In this part, we’ll look at how to remove a node from a circular linked list that already exists. We’ll look at three scenarios and see how each one is handled.
- Deletion of the first node.
- Deletion of the last node.
- Deletion from Specific Point.
Deletion of the First Node
The instructions below can be used to remove a node from the circular linked list’s beginning:
Step 1: Check for Overflow
if start = Null then
print list is empty
Step 2: set ptr = start
Step 3: set start = start -> next
Step 4: print Element deleted is , ptr -> info
Step 5: set last -> next = start
Step 6: free ptr
Step 7: EXIT
Deletion of the Last Node
The instructions below can be used to remove a node from the circular linked list’s end:
Step 1: IF START = NULL
Go to Step 8
[END OF IF]
Step 2: SET PTR = START
Step 3: Repeat Steps 4 and 5 while PTR NEXT != START
Step 4: SET PREPTR = PTR
Step 5: SET PTR = PTR NEXT [END OF LOOP]
Step 6: SET PREPTR NEXT = START
Step 7: FREE PTR
Step 8: EXIT
START is used to initialize the pointer variable PTR, i.e., PTR now points to the linked list’s first node. We use another pointer variable PREPTR in the while loop so that PREPTR always refers to one node before PTR. We set the next pointer of the second last node to START after we reach the last node and the second last node, making it the (new) final node of the linked list.

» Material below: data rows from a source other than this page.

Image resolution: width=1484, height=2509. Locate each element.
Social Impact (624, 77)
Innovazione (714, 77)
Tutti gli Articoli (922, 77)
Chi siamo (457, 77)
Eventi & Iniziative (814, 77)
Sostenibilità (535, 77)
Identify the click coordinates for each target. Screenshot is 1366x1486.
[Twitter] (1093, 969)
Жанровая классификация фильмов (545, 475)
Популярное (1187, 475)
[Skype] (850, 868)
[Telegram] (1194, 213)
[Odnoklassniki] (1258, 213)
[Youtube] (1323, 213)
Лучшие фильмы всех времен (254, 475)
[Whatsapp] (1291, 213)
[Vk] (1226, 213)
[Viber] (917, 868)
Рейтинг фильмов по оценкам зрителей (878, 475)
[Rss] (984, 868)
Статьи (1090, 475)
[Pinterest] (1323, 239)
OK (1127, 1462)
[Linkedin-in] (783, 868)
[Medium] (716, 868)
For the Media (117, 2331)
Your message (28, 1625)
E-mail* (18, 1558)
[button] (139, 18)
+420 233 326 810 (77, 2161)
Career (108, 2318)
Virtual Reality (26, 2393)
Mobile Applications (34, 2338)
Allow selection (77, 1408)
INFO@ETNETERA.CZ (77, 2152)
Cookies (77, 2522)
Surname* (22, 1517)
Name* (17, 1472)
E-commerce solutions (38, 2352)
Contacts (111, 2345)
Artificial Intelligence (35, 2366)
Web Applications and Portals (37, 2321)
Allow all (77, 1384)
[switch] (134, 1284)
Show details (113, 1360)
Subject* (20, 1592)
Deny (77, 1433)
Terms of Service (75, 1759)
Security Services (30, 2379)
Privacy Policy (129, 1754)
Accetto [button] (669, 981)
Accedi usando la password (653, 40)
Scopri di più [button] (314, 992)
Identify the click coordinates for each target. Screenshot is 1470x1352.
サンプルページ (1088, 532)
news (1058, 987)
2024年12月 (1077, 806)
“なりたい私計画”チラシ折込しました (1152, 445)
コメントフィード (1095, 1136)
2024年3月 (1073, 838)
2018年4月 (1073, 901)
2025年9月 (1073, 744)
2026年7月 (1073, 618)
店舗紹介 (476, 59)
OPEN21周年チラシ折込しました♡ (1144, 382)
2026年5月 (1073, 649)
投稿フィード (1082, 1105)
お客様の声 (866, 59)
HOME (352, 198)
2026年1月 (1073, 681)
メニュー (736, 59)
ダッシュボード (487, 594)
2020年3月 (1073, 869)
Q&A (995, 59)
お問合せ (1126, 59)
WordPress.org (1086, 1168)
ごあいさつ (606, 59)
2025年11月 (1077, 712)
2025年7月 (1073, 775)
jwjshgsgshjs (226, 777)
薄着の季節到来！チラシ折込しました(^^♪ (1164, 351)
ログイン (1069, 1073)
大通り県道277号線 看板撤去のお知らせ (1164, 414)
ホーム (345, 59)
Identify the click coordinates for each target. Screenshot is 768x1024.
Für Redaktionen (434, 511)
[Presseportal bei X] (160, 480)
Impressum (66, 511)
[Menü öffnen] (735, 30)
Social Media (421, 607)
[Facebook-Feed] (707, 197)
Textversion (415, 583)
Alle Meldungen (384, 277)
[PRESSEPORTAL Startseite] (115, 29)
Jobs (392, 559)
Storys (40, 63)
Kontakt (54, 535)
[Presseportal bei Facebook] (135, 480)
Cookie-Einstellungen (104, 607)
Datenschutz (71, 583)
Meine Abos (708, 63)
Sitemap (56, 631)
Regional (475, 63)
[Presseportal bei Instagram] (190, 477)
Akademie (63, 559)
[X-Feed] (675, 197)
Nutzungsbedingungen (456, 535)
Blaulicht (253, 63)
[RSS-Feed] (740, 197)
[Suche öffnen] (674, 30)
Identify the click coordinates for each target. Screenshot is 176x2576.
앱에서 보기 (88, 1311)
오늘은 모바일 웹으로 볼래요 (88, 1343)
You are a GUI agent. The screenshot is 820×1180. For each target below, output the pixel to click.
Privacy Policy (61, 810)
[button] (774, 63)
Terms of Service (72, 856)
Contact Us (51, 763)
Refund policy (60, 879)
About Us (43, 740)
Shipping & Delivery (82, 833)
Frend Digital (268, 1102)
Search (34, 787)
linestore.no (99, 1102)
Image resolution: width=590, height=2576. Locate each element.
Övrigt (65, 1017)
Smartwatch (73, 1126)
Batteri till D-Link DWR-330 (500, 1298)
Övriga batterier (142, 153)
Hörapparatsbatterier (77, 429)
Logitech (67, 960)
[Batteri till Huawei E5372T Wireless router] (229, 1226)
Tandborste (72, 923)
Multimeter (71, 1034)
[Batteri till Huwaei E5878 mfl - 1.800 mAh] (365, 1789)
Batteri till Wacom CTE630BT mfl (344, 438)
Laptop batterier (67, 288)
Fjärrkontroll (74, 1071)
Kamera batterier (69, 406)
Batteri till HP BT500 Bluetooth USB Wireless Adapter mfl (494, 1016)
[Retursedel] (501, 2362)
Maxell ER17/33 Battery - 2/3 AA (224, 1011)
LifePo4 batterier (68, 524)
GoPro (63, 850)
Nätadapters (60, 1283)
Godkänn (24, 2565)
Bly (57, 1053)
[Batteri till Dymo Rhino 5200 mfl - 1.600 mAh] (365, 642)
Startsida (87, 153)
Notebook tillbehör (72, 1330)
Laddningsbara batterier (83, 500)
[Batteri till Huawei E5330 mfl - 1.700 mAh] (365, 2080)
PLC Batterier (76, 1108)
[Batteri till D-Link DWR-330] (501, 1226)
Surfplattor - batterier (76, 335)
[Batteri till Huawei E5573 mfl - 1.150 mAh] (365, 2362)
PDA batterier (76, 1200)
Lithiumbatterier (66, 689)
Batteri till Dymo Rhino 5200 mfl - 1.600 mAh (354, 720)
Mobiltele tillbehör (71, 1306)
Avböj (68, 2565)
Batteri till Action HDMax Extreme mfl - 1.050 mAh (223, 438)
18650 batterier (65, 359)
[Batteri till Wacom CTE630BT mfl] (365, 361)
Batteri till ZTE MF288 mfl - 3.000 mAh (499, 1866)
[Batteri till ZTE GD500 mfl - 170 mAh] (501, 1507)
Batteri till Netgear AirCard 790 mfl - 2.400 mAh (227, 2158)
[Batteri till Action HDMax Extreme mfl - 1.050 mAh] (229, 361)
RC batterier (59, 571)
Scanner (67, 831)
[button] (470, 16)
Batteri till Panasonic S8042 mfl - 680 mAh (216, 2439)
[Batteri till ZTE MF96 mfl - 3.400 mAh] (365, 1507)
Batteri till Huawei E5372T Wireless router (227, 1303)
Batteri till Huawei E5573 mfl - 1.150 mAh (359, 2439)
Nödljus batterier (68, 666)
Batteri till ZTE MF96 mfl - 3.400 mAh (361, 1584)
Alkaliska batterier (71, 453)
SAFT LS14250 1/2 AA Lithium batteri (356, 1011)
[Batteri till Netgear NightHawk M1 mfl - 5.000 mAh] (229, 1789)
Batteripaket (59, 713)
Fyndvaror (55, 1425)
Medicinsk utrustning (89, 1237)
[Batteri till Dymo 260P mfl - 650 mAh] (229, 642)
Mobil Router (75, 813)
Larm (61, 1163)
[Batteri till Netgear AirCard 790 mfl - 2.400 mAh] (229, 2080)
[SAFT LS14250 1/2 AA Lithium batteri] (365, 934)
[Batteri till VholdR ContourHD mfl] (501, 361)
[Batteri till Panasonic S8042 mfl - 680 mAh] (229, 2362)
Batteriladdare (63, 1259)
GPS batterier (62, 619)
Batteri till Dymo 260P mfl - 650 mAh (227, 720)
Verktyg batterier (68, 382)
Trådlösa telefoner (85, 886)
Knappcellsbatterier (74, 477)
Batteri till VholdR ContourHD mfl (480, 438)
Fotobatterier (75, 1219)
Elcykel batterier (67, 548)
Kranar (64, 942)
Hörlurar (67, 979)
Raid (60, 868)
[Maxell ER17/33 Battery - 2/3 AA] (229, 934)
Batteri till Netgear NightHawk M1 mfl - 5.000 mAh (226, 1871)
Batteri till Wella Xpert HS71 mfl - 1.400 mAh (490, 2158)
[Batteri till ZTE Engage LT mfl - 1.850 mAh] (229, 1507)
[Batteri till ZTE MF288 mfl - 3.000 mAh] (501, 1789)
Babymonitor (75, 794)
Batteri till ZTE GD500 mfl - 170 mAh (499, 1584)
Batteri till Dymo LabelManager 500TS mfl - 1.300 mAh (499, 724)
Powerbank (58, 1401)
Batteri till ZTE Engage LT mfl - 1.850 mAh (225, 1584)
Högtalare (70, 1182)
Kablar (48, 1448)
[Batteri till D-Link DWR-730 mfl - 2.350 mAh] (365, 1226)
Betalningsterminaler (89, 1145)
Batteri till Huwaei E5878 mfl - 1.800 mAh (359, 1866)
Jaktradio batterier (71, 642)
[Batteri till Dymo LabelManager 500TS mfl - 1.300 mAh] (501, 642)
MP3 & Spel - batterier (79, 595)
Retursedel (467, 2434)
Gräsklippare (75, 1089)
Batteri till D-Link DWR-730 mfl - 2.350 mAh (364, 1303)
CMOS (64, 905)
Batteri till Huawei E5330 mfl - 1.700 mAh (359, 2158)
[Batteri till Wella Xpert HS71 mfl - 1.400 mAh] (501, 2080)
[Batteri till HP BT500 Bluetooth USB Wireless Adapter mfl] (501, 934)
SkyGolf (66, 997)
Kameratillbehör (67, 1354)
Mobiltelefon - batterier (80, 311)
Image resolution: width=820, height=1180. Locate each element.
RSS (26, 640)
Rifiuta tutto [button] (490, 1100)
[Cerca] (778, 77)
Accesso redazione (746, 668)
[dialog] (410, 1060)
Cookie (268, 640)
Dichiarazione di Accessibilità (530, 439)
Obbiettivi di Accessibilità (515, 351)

Deletion from Specific Point
Deletion from the nth place in a circular linked list is one of the deletion operations that we commonly execute on this type of list. We utilize pointers to traverse the circular linked list and conduct deletion from a specified position. These instructions are used to delete a specified place in a circular linked list:
- Initialize the p and q node pointers.
- Create a variable called k that will serve as a counter variable.
- Set the value of del to pos-1.
- Repeat step 5 until k does not equal del.
- Make q=p and p=p->next in this loop.
- After each successful repetition, increase the value of k by one.
- Make the next of q equal to the next of p.
- Delete the node referred to by the node pointer p.